Zircon U-Pb-Hf Isotopes, Biotite 40Ar/39Ar Geochronology, and Whole-Rock Geochemistry of the Baogeqi Gabbro in the Northern Alxa, Southernmost Central Asian Orogenic Belt

The final closure time of the Paleo-Asian Ocean and the Permo-Carboniferous tectonic settings in the northern Alxa are very important but controversial tectonic issues. The geochronology and petrogenesis of mafic igneous rocks are superior in clarifying regional tectonic settings. Here, we report on zircon U-Pb-Hf isotopes, biotite 40Ar/39Ar geochronology and whole-rock geochemical data of the hornblende gabbro from the Baogeqi gabbro pluton in the northern Alxa.

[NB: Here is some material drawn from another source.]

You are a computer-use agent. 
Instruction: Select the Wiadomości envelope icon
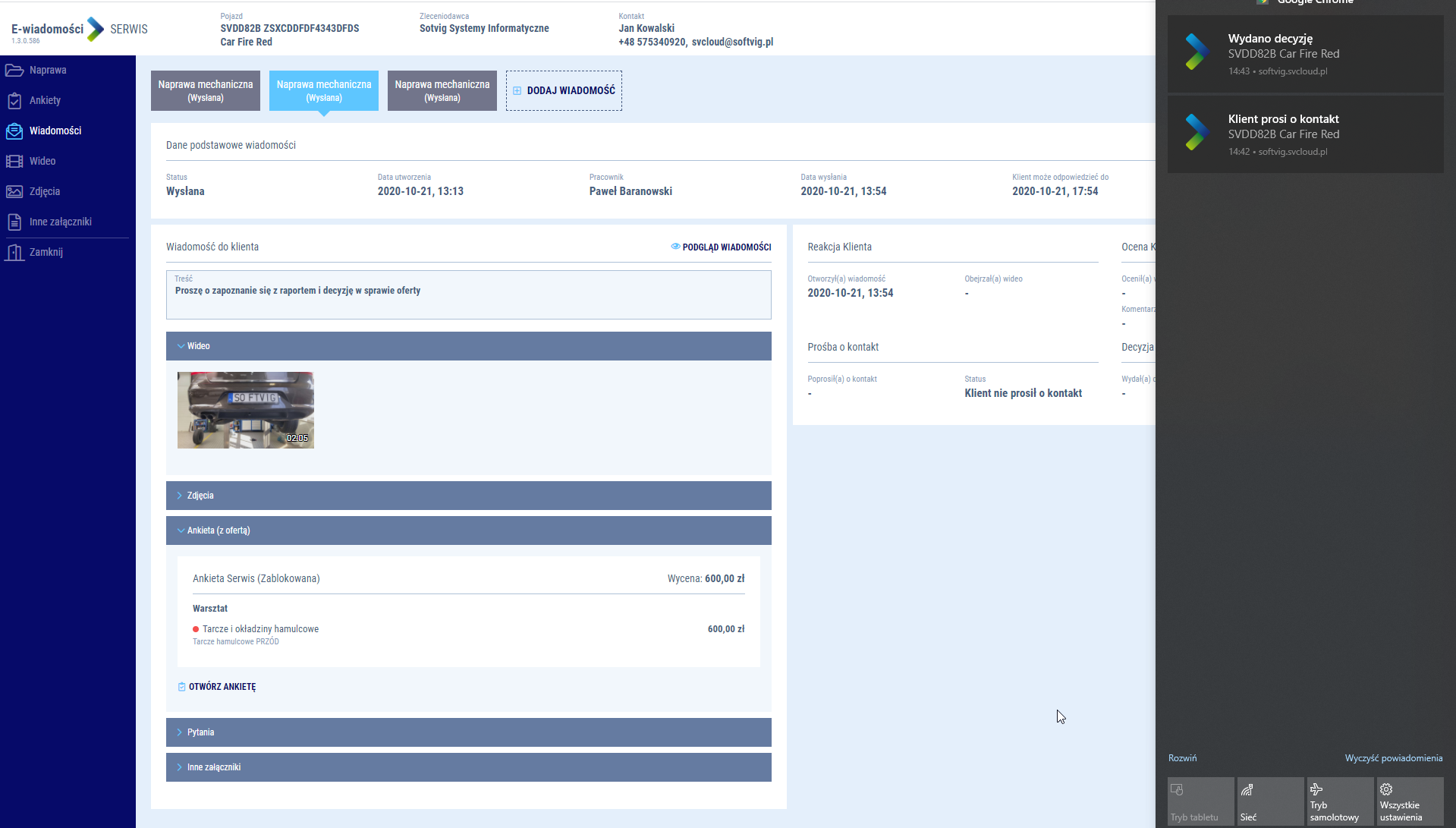(14, 131)
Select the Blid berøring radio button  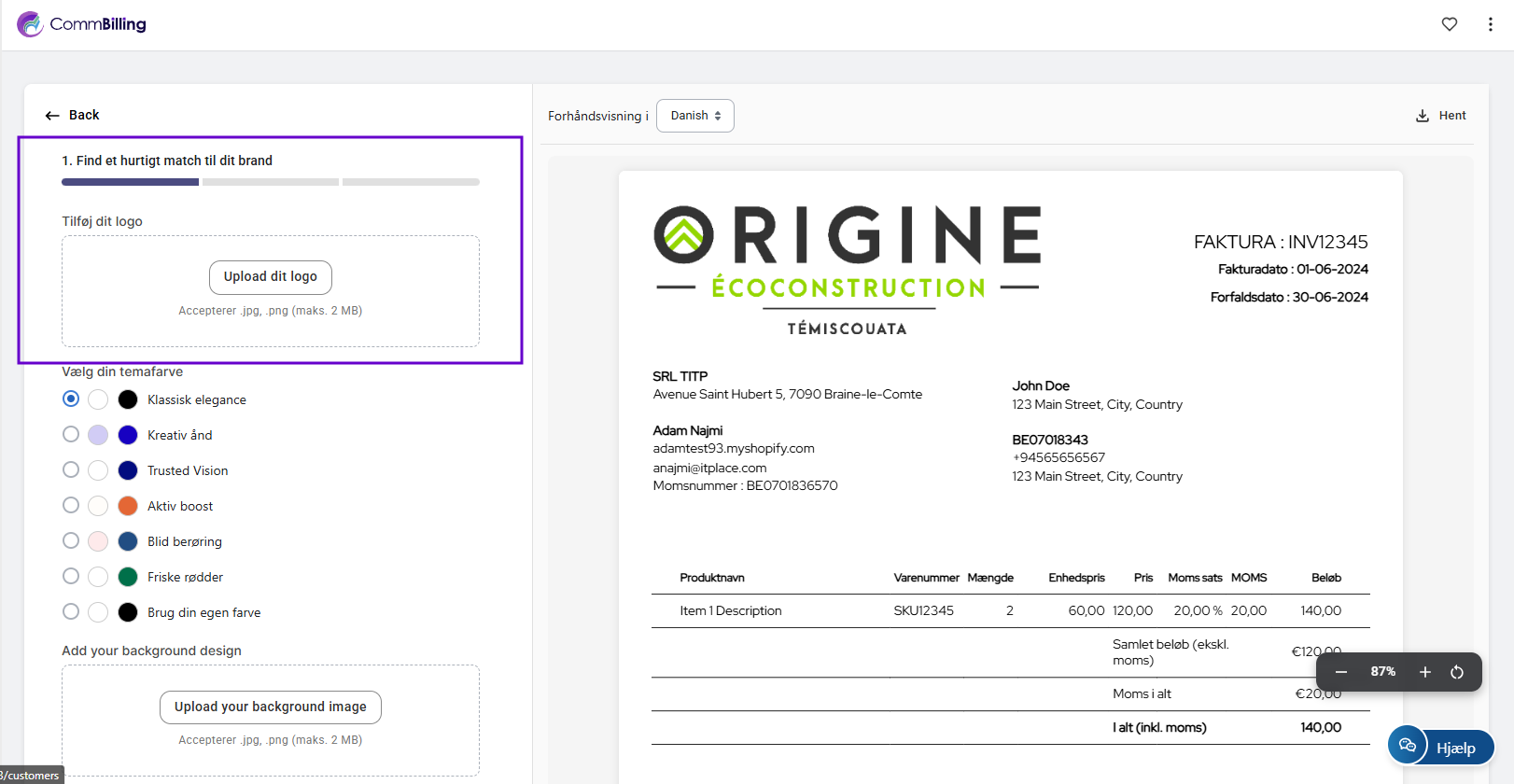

The LA-ICP MS U-Pb analysis of zircon grains from the hornblende gabbro yield a weighted mean age of 262.7 +/- 2.3 Ma (2 sigma, MSWD = 0.74), manifesting that the Baogeqi gabbro pluton emplacement was during the late Middle Permian (Capitanian). The 40Ar/39Ar dating of biotite grains from the hornblende gabbro yields a plateau age of 231.3 +/- 1.6 Ma (2 sigma, MSWD = 0.55), indicating that the Baogeqi gabbro pluton cooled to below 300 celcius in the Triassic. The hornblende gabbro samples are calc-alkaline with metaluminous character, and show enrichment in large ion lithophile elements (e.g., Rb, Ba, Sr, and K) but depletion in Nb, Ta, P, Th, and Ti relative to primitive mantle. Combined with the positive zircon epsilon Hf(t) values (+4.9-+9.4), we suggest that the magmas formed from the partial melting of depleted mantle were metasomatized by slab-derived fluids. Together with regional geology, these geochemical data suggest that the Baogeqi gabbro pluton was formed in an intracontinental extension setting, further indicating that the Paleo-Asian Ocean in the northern Alxa was closed prior to the late Middle Permian (Capitanian), and this region was in a post-collision extensional setting during the Capitanian-Late Permian. In addition, the Triassic cooling of the gabbro pluton may be a record of the decline of the Capitanian-Late Permian post-collisional extension basin due to the far-field effect of subduction-collision during the closure of the Paleo-Tethys Ocean.